Review: Murder in the Gunroom, H. Beam Piper, 1953.
Piper begin writing at the age of 16 in 1920. At least as early as 1927, he was trying to sell gangster stories to the pulps, and, according to his friend and would-be biographer Mike Knerr, he wanted to be an historical novelist and mystery writer more than a science fiction writer.
This novel was not a success. John F. Carr, in his Typewriter Killer, says
The book earned $750.00 (minus a 10% agent’s cut to Fred Pohl) for a total of $675.00 in Piper’s pocket! Using an inflation calculator, the $675.00 is the equivalent of $5,933.00 in 2014 dollars. There is no further mention of any royalties so it’s doubtful the book ever earned out its meager advance; although, the amount was typical of the time for a ‘new’ mystery author. In retrospect, even after sixty plus years of inflation, $750.00 was a piddling sum for a book involving years of labor and at least four different rewrites.

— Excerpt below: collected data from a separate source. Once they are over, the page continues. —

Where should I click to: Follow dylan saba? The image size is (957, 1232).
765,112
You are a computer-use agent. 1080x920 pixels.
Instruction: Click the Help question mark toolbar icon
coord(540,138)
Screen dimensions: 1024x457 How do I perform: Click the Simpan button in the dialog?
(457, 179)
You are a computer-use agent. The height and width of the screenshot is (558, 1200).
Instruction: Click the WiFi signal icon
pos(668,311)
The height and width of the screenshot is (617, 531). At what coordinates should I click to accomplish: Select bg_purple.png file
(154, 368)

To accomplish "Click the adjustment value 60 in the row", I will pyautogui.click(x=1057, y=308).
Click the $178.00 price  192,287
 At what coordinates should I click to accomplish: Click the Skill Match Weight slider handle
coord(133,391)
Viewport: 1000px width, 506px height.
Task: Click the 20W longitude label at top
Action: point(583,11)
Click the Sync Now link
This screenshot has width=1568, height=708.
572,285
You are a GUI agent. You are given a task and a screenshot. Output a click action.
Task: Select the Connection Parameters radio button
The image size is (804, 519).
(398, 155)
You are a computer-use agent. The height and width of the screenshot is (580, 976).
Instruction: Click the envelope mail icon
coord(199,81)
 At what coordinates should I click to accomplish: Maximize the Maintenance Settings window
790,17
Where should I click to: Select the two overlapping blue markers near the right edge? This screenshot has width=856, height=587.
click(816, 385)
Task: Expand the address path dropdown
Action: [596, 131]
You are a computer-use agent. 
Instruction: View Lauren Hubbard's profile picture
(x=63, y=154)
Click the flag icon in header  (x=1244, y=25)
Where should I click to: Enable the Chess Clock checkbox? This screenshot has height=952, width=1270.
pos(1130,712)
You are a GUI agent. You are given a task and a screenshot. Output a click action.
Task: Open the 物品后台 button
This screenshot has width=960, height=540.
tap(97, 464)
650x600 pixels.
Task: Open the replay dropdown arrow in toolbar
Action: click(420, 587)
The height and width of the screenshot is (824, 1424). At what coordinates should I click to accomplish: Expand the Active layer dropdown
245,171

Yet, in his resolutely unprofessional way, Piper worked on two sequels (Murder in the Conference Room and Murder Frozen Over) until December 1957. They would never be published nor would any of his other mysteries.
Knerr says of Piper’s lack of success selling his mystery novels:
Beam’s mystery novels were as meticulously planned as anything he had ever written, but the publishers and the public were not much interested in them. Perhaps there was too much of the ‘Victorian’ in them at a time when readers wanted Mickey Spillane, Richard Prather or Fredrick Brown.
As is often noted in reference to this novel, it is mostly interesting to science fiction readers for one of the characters, Pierre’s, description of his work as a science fiction author. His remarks seem relevant to Piper and his Paratime series:Continue reading “Murder in the Gunroom”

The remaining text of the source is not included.